▶ Supplied material
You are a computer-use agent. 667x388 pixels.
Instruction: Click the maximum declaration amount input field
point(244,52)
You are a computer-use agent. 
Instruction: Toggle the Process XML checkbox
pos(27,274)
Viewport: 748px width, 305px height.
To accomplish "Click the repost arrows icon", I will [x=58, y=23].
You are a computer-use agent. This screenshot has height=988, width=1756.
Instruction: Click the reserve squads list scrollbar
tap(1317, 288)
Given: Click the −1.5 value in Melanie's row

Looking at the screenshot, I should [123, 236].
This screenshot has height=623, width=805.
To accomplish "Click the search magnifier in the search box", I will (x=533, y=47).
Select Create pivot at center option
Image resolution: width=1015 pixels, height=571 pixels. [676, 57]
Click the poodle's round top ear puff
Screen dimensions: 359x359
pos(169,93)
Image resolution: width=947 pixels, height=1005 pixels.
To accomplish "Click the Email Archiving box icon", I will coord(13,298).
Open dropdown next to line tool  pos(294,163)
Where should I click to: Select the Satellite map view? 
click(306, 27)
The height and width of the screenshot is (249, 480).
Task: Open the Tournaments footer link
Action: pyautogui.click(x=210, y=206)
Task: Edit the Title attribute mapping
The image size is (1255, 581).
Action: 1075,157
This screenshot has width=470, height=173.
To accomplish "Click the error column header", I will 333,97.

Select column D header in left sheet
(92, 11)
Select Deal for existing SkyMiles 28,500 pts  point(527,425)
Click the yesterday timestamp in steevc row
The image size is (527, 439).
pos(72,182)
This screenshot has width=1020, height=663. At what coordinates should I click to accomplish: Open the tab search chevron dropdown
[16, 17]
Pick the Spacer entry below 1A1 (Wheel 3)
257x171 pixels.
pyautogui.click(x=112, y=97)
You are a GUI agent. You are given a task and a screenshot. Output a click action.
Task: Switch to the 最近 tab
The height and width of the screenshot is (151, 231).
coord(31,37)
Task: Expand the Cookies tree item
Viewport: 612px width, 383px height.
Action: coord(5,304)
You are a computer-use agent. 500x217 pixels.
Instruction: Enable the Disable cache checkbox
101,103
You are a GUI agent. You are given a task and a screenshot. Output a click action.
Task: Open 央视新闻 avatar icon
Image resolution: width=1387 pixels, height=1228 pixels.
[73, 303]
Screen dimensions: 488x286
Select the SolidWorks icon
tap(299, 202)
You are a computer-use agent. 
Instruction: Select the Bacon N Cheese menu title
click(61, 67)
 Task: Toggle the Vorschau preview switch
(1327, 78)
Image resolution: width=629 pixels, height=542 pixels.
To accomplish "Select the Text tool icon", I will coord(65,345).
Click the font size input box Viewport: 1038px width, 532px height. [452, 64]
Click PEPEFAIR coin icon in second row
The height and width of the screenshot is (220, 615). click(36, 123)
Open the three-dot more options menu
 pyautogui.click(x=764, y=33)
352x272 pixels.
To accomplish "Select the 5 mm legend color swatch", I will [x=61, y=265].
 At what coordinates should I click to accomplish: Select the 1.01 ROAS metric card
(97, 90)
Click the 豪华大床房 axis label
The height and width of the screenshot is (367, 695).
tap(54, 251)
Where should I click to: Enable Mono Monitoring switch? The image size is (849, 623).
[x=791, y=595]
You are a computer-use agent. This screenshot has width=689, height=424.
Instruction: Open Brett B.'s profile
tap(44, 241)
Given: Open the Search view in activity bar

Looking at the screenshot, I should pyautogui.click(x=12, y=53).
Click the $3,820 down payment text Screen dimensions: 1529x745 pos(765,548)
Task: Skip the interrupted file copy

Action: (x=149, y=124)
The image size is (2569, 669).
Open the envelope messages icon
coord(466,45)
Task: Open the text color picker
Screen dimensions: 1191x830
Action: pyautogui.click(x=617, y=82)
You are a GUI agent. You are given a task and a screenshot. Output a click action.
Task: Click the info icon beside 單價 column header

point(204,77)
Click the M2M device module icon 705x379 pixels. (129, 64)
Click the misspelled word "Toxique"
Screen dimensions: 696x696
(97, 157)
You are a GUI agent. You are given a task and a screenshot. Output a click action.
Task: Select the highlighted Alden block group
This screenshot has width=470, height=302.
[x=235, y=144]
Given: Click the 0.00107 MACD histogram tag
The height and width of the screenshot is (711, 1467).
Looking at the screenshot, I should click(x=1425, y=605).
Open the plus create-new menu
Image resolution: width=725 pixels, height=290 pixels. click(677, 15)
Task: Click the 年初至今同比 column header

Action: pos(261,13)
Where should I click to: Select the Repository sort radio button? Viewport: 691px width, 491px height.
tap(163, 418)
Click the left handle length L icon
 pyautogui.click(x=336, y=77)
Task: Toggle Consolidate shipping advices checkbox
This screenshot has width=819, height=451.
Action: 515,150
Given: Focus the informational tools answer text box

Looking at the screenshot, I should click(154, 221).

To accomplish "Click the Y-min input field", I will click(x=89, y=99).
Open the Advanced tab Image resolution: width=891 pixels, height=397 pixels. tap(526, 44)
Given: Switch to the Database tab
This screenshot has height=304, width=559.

▶ What the task requires
Make a precise copy of the records in their entirety.

▶ Result of this task
You are a computer-use agent. 667x388 pixels.
Instruction: Click the maximum declaration amount input field
point(244,52)
You are a computer-use agent. 
Instruction: Toggle the Process XML checkbox
pos(27,274)
Viewport: 748px width, 305px height.
To accomplish "Click the repost arrows icon", I will [x=58, y=23].
You are a computer-use agent. This screenshot has height=988, width=1756.
Instruction: Click the reserve squads list scrollbar
tap(1317, 288)
Given: Click the −1.5 value in Melanie's row

Looking at the screenshot, I should [123, 236].
This screenshot has height=623, width=805.
To accomplish "Click the search magnifier in the search box", I will (x=533, y=47).
Select Create pivot at center option
Image resolution: width=1015 pixels, height=571 pixels. [676, 57]
Click the poodle's round top ear puff
Screen dimensions: 359x359
pos(169,93)
Image resolution: width=947 pixels, height=1005 pixels.
To accomplish "Click the Email Archiving box icon", I will coord(13,298).
Open dropdown next to line tool  pos(294,163)
Where should I click to: Select the Satellite map view? 
click(306, 27)
The height and width of the screenshot is (249, 480).
Task: Open the Tournaments footer link
Action: pyautogui.click(x=210, y=206)
Task: Edit the Title attribute mapping
The image size is (1255, 581).
Action: 1075,157
This screenshot has width=470, height=173.
To accomplish "Click the error column header", I will 333,97.

Select column D header in left sheet
(92, 11)
Select Deal for existing SkyMiles 28,500 pts  point(527,425)
Click the yesterday timestamp in steevc row
The image size is (527, 439).
pos(72,182)
This screenshot has width=1020, height=663. At what coordinates should I click to accomplish: Open the tab search chevron dropdown
[16, 17]
Pick the Spacer entry below 1A1 (Wheel 3)
257x171 pixels.
pyautogui.click(x=112, y=97)
You are a GUI agent. You are given a task and a screenshot. Output a click action.
Task: Switch to the 最近 tab
The height and width of the screenshot is (151, 231).
coord(31,37)
Task: Expand the Cookies tree item
Viewport: 612px width, 383px height.
Action: coord(5,304)
You are a computer-use agent. 500x217 pixels.
Instruction: Enable the Disable cache checkbox
101,103
You are a GUI agent. You are given a task and a screenshot. Output a click action.
Task: Open 央视新闻 avatar icon
Image resolution: width=1387 pixels, height=1228 pixels.
[73, 303]
Screen dimensions: 488x286
Select the SolidWorks icon
tap(299, 202)
You are a computer-use agent. 
Instruction: Select the Bacon N Cheese menu title
click(61, 67)
 Task: Toggle the Vorschau preview switch
(1327, 78)
Image resolution: width=629 pixels, height=542 pixels.
To accomplish "Select the Text tool icon", I will coord(65,345).
Click the font size input box Viewport: 1038px width, 532px height. [452, 64]
Click PEPEFAIR coin icon in second row
The height and width of the screenshot is (220, 615). click(36, 123)
Open the three-dot more options menu
 pyautogui.click(x=764, y=33)
352x272 pixels.
To accomplish "Select the 5 mm legend color swatch", I will [x=61, y=265].
 At what coordinates should I click to accomplish: Select the 1.01 ROAS metric card
(97, 90)
Click the 豪华大床房 axis label
The height and width of the screenshot is (367, 695).
tap(54, 251)
Where should I click to: Enable Mono Monitoring switch? The image size is (849, 623).
[x=791, y=595]
You are a computer-use agent. This screenshot has width=689, height=424.
Instruction: Open Brett B.'s profile
tap(44, 241)
Given: Open the Search view in activity bar

Looking at the screenshot, I should pyautogui.click(x=12, y=53).
Click the $3,820 down payment text Screen dimensions: 1529x745 pos(765,548)
Task: Skip the interrupted file copy

Action: (x=149, y=124)
The image size is (2569, 669).
Open the envelope messages icon
coord(466,45)
Task: Open the text color picker
Screen dimensions: 1191x830
Action: pyautogui.click(x=617, y=82)
You are a GUI agent. You are given a task and a screenshot. Output a click action.
Task: Click the info icon beside 單價 column header

point(204,77)
Click the M2M device module icon 705x379 pixels. (129, 64)
Click the misspelled word "Toxique"
Screen dimensions: 696x696
(97, 157)
You are a GUI agent. You are given a task and a screenshot. Output a click action.
Task: Select the highlighted Alden block group
This screenshot has width=470, height=302.
[x=235, y=144]
Given: Click the 0.00107 MACD histogram tag
The height and width of the screenshot is (711, 1467).
Looking at the screenshot, I should click(x=1425, y=605).
Open the plus create-new menu
Image resolution: width=725 pixels, height=290 pixels. click(677, 15)
Task: Click the 年初至今同比 column header

Action: pos(261,13)
Where should I click to: Select the Repository sort radio button? Viewport: 691px width, 491px height.
tap(163, 418)
Click the left handle length L icon
 pyautogui.click(x=336, y=77)
Task: Toggle Consolidate shipping advices checkbox
This screenshot has width=819, height=451.
Action: 515,150
Given: Focus the informational tools answer text box

Looking at the screenshot, I should click(154, 221).

To accomplish "Click the Y-min input field", I will click(x=89, y=99).
Open the Advanced tab Image resolution: width=891 pixels, height=397 pixels. tap(526, 44)
Given: Switch to the Database tab
This screenshot has height=304, width=559.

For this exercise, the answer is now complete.